Противник не успел опомниться, как батальон ворвался в его боевые порядки. Командир дивизии не замедлил воспользоваться успехом. К рассвету укрепленная оборона была прорвана на всем фронте дивизии и полки перешли к преследованию врага.
Захватив позиции противника на его главном оборонительном рубеже, полк Горнового развивал успешное наступление. В первый день этой трудной зимней операции его подразделения, продвинувшись по глубокому снегу более чем на пятнадцать километров, освободили несколько населенных пунктов, в том числе железнодорожную станцию Перевозы. Станция, правда, небольшая, но все ее пути были забиты вагонами с боеприпасами, вооружением и другим военным имуществом. Там же были захвачены до десятка паровозов, находившихся под парами.
Как только подразделения полка ворвались на станцию, туда поспешил со своим НП подполковник Горновой. Здесь-то полковой инженер капитан Рассадин и доложил ему, что в одном из залов саперы обнаружили внушительный заряд с часовым механизмом. Еще больше взрывчатки было подготовлено для подрыва бензобазы. От беды спасло лишь то, что противник просчитался, ожидая подхода наших частей позднее.
— Проверить еще раз, — приказал Горновой.
— Проверено, товарищ подполковник. Саперы не прекращают работу. Извлекли несколько зарядов на выходных стрелках. Все обошлось благодаря стремительности наступления. Промедли немного — и от вокзала не осталось бы следа.

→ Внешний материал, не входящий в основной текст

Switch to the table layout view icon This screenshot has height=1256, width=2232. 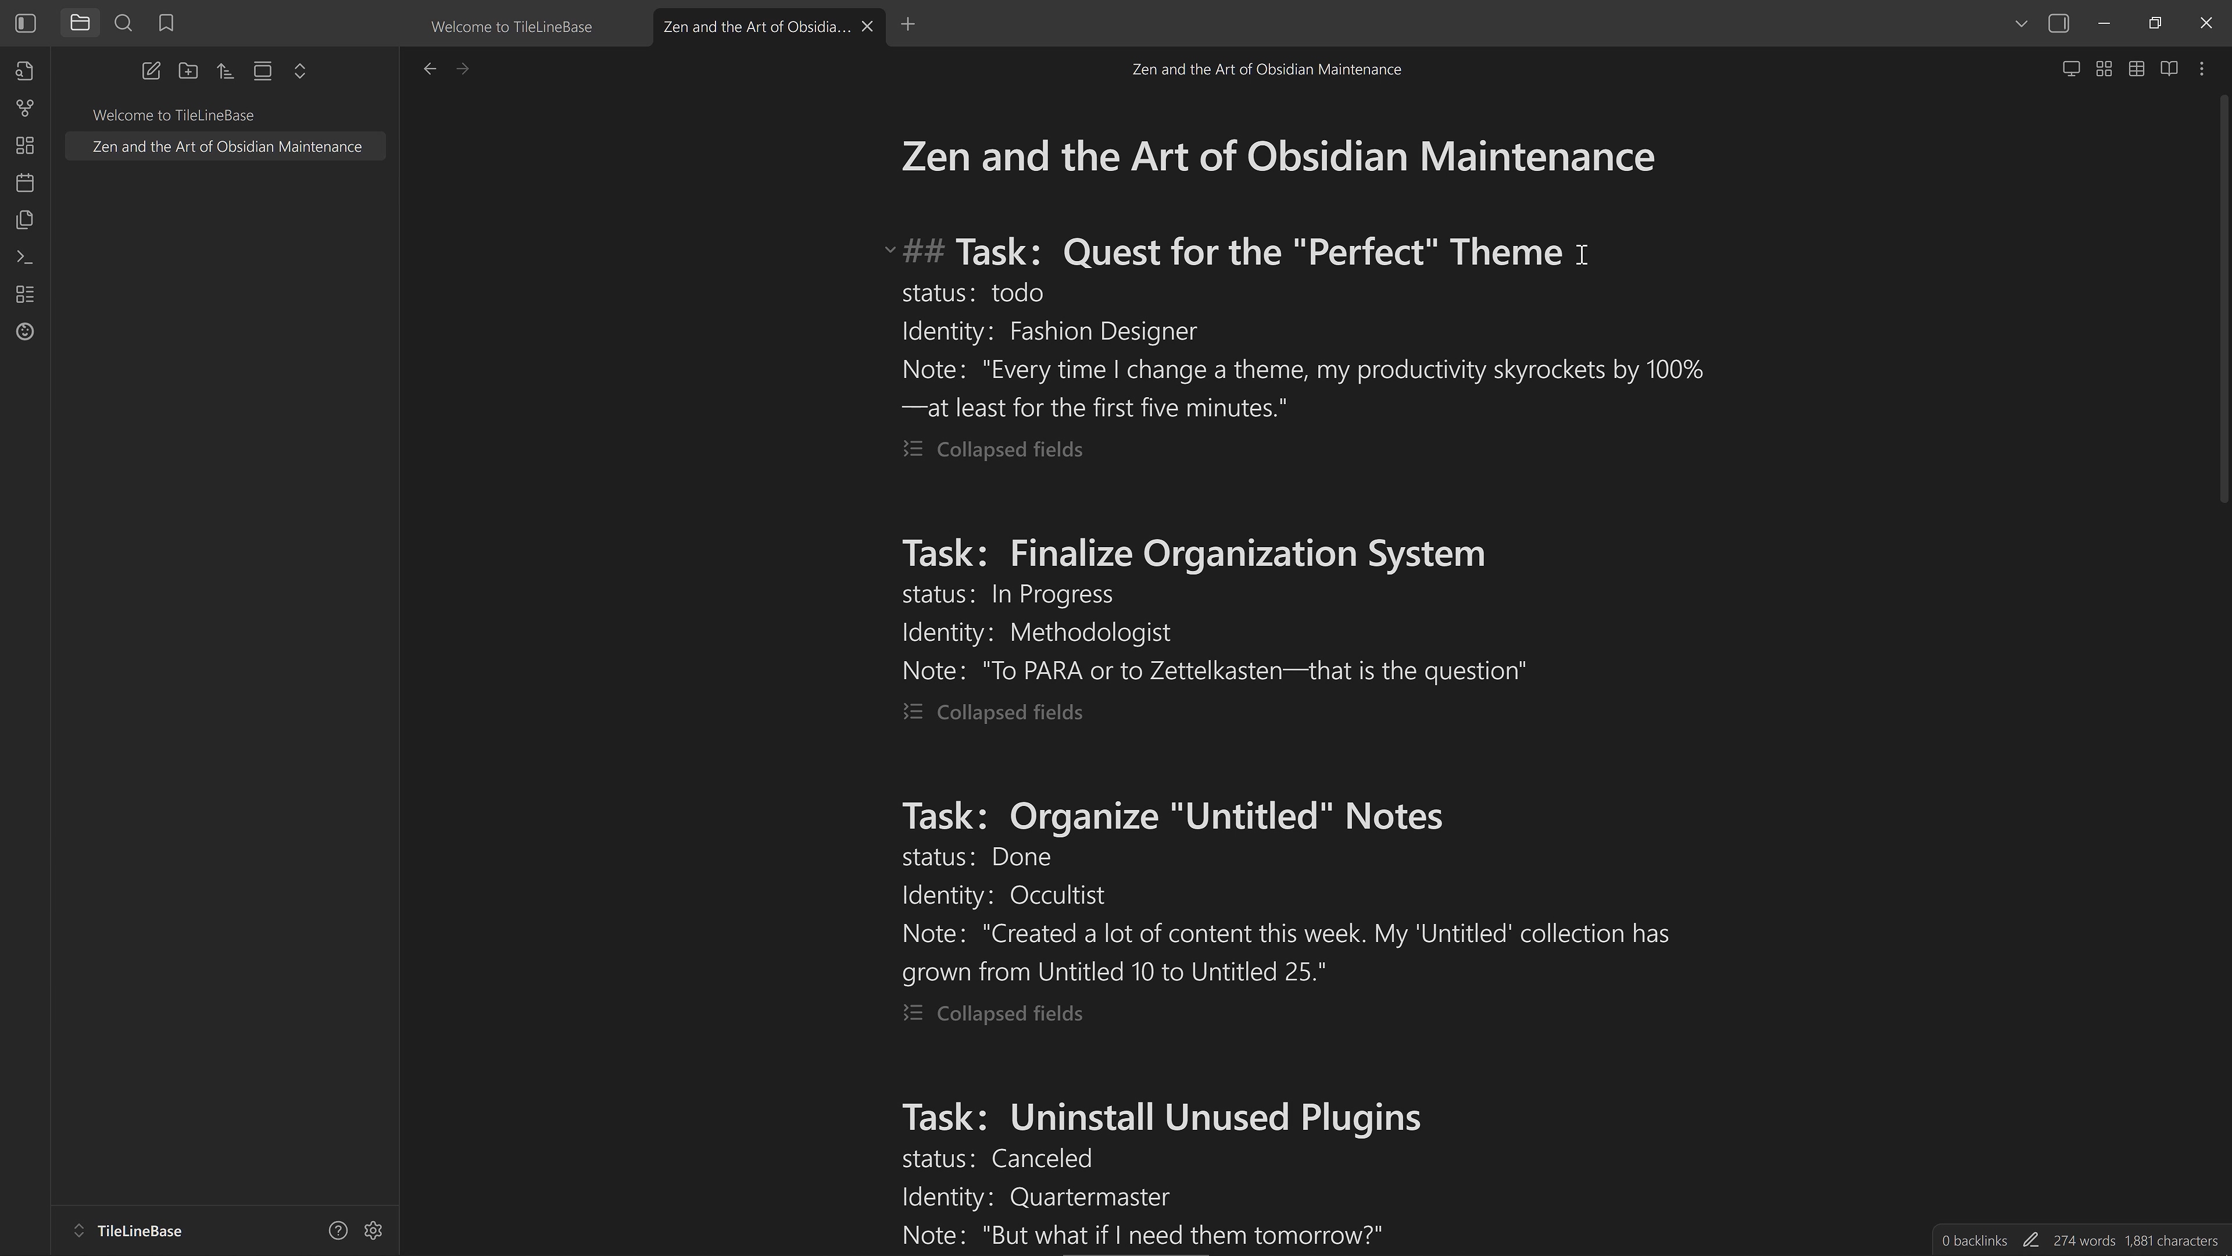[2136, 68]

На станции все обошлось. Но Горновому доложили о чудовищном злодеянии, совершенном фашистами близ нее, в селе Пустошине.
Батальон капитана Хохлова захватил продовольственные склады бывшего совхоза. Вскоре там появился чумазый глухонемой паренек. Не в состоянии что-нибудь сказать, он громко мычал и тыкал рукой в конец села, а затем, возмущаясь, что его не понимают, схватил одного солдата за ремень и потащил туда. За ними побежали еще несколько бойцов. Когда оказались на опушке рощицы, примыкавшей к селу, немой, еще громче вскрикивая, бросил солдата и побежал на территорию бывшего молокозавода. Солдаты не отстали; за забором они увидели на перекладинах между деревьями трупы двенадцати девушек.
Паренек подбежал к одной и обхватил дрожащими руками ее синие, заиндевелые ноги. Потом бойцы узнали, что это его шестнадцатилетняя сестренка. Стоя на коленях и прижимая ноги сестренки к своей груди, он так громко рыдал, что даже бойцам, которым за время войны пришлось всякого повидать, стало жутко.